Passage shown:
►

Folger Passage
Folger Passage is located at the mouth of Barkley Sound, offshore Vancouver Island near Bamfield, British Columbia. The seafloor composition includes cobble, gravel, soft sandy sediment, and carbonate-rich detritus. Two instrument platforms, Folger Deep and Folger Pinnacle, are installed at Folger Passage. Folger Deep is situated at 95m depth on soft sediment at the mouth of an inlet channel while the Folger Pinnacle platform is secured to the top of a rocky reef within a rockfish conservation area at 23m depth.
This coastal zone is ideal for studies of land-ocean interactions and coastal physical oceanography. Estuarine circulation from Barkley Sound is influenced by the shelf dynamics of an eastern boundary current, creating a complex physical environment. Surface outflow drives a deep water inflow which is strongly influenced by upwelling and downwelling conditions on the nearby continental shelf. The nutrient-rich, terrestrial freshwater discharge and the nutrient-rich, cool, salty upwelled water support a diverse and abundant ecosystem.

◄

Information provided:
►

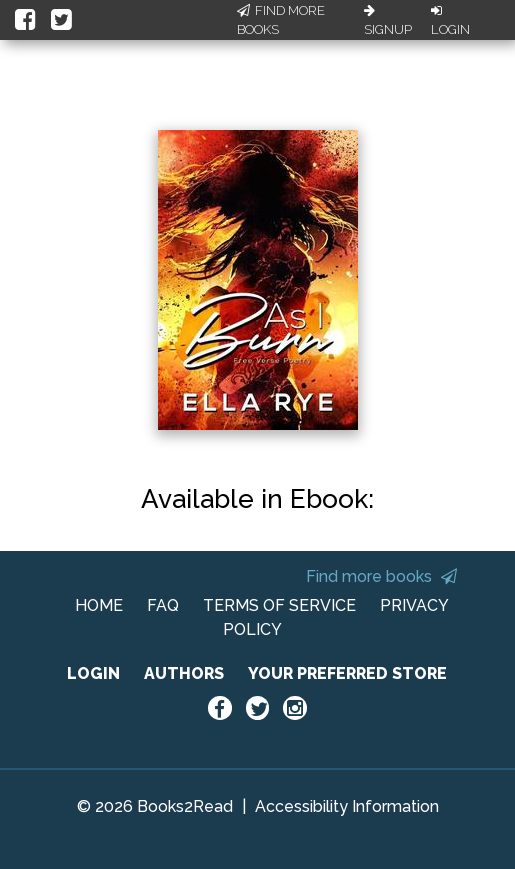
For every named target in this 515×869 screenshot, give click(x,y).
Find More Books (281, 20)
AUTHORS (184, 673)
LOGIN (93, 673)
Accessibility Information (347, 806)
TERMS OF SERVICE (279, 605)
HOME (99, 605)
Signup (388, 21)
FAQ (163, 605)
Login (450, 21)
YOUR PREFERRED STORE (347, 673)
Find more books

◄

Exercise tasks:
a: Rewrite everything from "This coastal zone" down to "and abundant ecosystem." in the text on Folger Passage, replacing "coastal physical oceanography" with "nearshore physical oceanography".
b: Translate this sentence from the text on Folger Passage into Spanish: "Surface outflow drives a deep water inflow which is strongly influenced by upwelling and downwelling conditions on the nearby continental shelf."

Answers in order:
a:
This coastal zone is ideal for studies of land-ocean interactions and nearshore physical oceanography. Estuarine circulation from Barkley Sound is influenced by the shelf dynamics of an eastern boundary current, creating a complex physical environment. Surface outflow drives a deep water inflow which is strongly influenced by upwelling and downwelling conditions on the nearby continental shelf. The nutrient-rich, terrestrial freshwater discharge and the nutrient-rich, cool, salty upwelled water support a diverse and abundant ecosystem.

b: El flujo de salida superficial impulsa una entrada de agua profunda que está fuertemente influida por las condiciones de surgencia y hundimiento en la plataforma continental cercana.